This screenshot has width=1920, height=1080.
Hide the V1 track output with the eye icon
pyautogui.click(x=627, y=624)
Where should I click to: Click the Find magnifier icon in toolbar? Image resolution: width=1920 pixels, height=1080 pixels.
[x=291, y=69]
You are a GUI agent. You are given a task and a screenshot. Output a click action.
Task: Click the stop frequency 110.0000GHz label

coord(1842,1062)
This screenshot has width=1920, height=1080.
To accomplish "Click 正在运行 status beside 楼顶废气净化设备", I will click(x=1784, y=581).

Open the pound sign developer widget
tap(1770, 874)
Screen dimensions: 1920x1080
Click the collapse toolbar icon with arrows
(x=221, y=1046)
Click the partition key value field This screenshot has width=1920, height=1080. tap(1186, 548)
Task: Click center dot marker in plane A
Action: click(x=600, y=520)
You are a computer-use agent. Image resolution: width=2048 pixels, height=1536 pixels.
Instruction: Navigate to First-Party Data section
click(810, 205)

· · · · · · ·

▶ What you are asked to do
Check each line of the material for "agent". Copy the ones that have it.

▶ Answer to this exercise
You are a GUI agent. You are given a task and a screenshot. Output a click action.
You are a computer-use agent. Image resolution: width=2048 pixels, height=1536 pixels.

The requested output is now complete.